I was stopped in a late-morning traffic jam on a dreary midweek trek to college in my twelve-year-old 1979 Fiesta when I chanced upon a curious sight: A grown man, probably around the forty-mark, hanging balloons on the pillars outside his house. He had already taped or tied three onto one pillar and had begun work on another set of three balloons on the second. I was dismayed. When I witnessed him taping up an A4 sheet with the words “PARTY ON HERE” I was totally perplexed. “He must be the saddest man in the world,” I thought to myself as I shook my head with a sympathetic guffaw and edged another three feet toward my destination. “How could a grown man spend time hanging balloons for his child’s birthday (and be seen to be doing so, without shame, on a busy road)?” It was beyond me.
I passed the whole weekend in the pub, telling all who would listen about the amazingly pathetic sight I had witnessed. The very notion that anyone would spend years growing up, establishing a life for themselves and be reduced, finally, to that was so alien a concept that had the man had tentacles growing from his head and two strings of sausages for feet I could not have been more appalled. Why would anyone allow himself be worn down to that?
Now I am that man and I find myself dismayed at my former observations and conclusions. How could I have believed it was anything other than the greatest joy and highest honour to be able, in such a way, to add to the excitement of a daughter or son on their special day?
Don’t get me wrong, I dread the thought of having a horde of screaming children call round to be entertained for a few hours once a year or more and like most sane parents, sadly, pay a premium by booking slots in local playcentres, gyms or cinemas to avoid having to do just that.
In my day a birthday party was spent running around a back yard for three hours (sun, rain or snow), broken only by a five minute interlude to sing happy birthday and eat some cake before being ordered to feck off outside until it was time to go. There were no polite parents sipping tea and eating sandwiches in the living room. There was no music laid-on nor clowns nor bouncy castles. There was a mother there to cut the cake and tell us to stop kicking the ball agains the wall and that it was time to go, but other than that it was a time for kids to interact with each other as kids should, finding their own entertainments and their own position within the group. There was no such thing as organisation or adult-interference.

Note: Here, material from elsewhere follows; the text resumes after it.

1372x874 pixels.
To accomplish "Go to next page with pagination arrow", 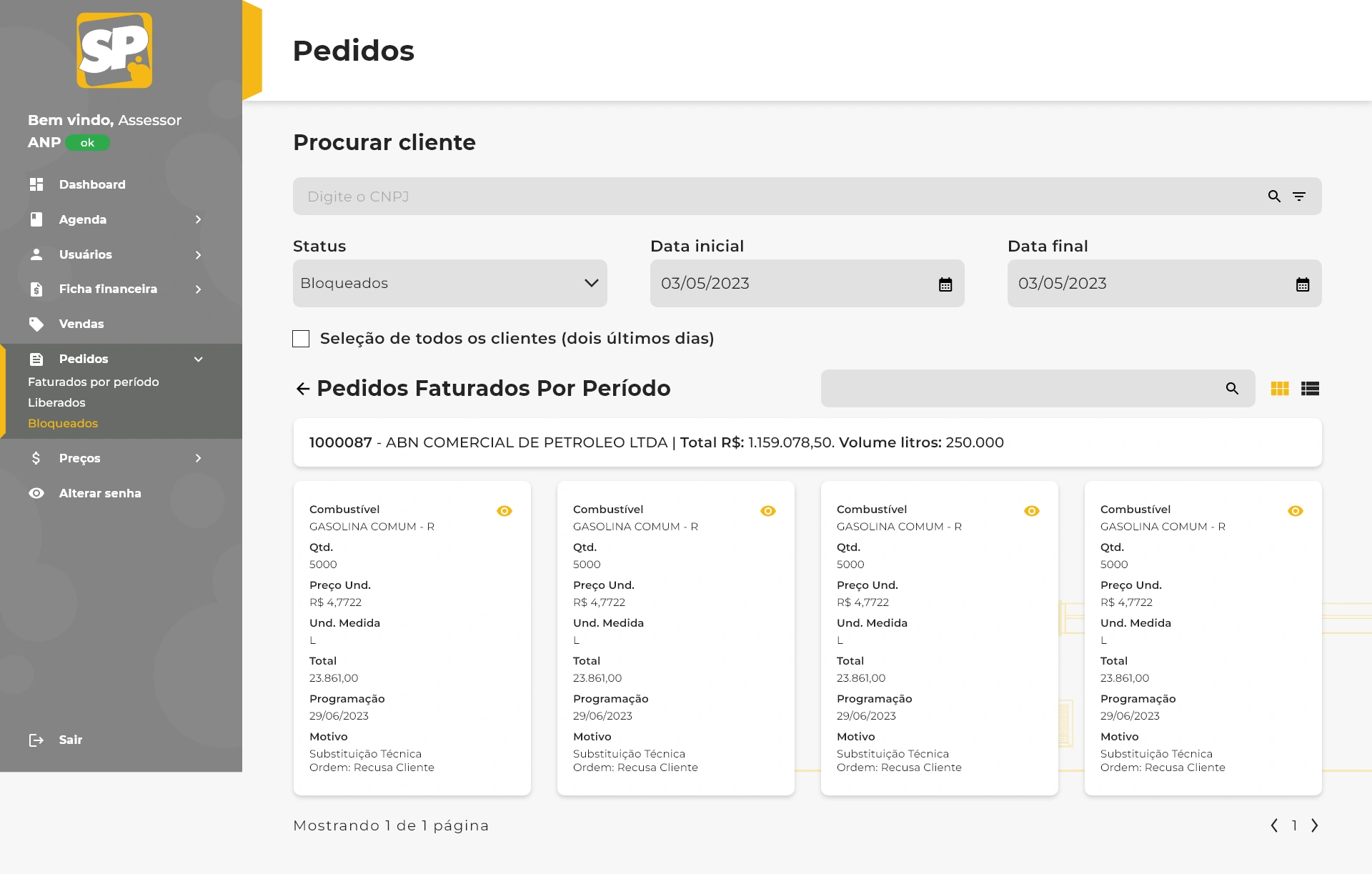I will click(x=1314, y=825).
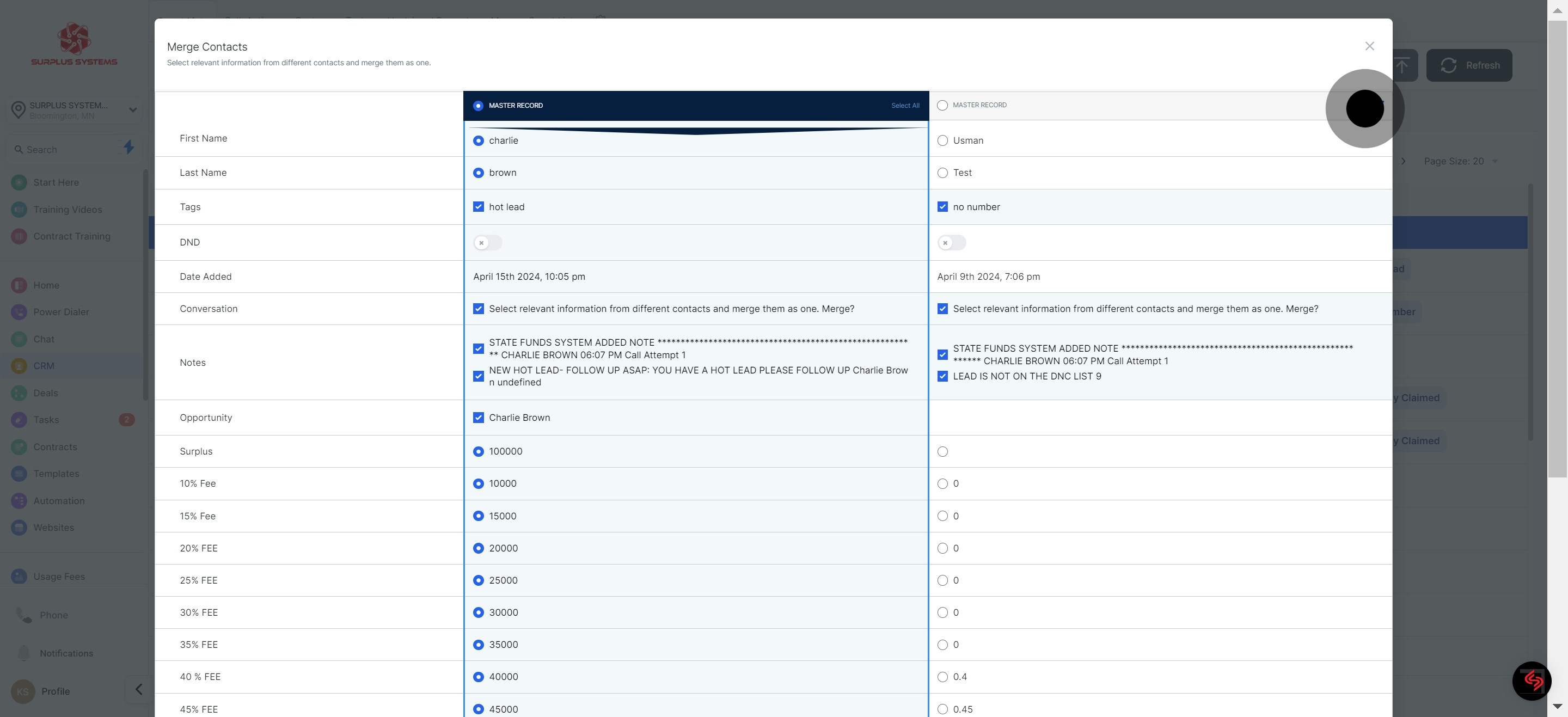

It was Lord-of-the-Flies-or-off-you-go and I doubt you could find many grown ups today who would argue that it wasn’t better that way.
But still, it’s seen as the right thing to do to invite all the kids in the class to little Johnny or Mary’s birthday event and woe-beget the kid whose party is boring or whose party-bag is found wanting.
Party bag!!? I mean, the closest thing to a party bag we had was when someone would empty the kitchen bin on the floor, place it over their head and run around chasing their friends until one was caught or someone knocked themselves out running into a door. If a child tried that nowadays they’d be rushed to the emergency ward for a full check-up and tetanus shot. There’s much we have lost in these past years of plenty.
Still, the idea of a father taking the time to hang balloons outside his house now fills me with an admiration of heroic proportions, for he is either oblivious to the trouble he is letting himself into or he is aware of the trouble and going ahead anyway. Also, he is placing himself in a land where I had never imagined any adult male would or could possibly be seen until late into my teenage years, on a mid-week journey to third-level education where such matters were never touched-upon.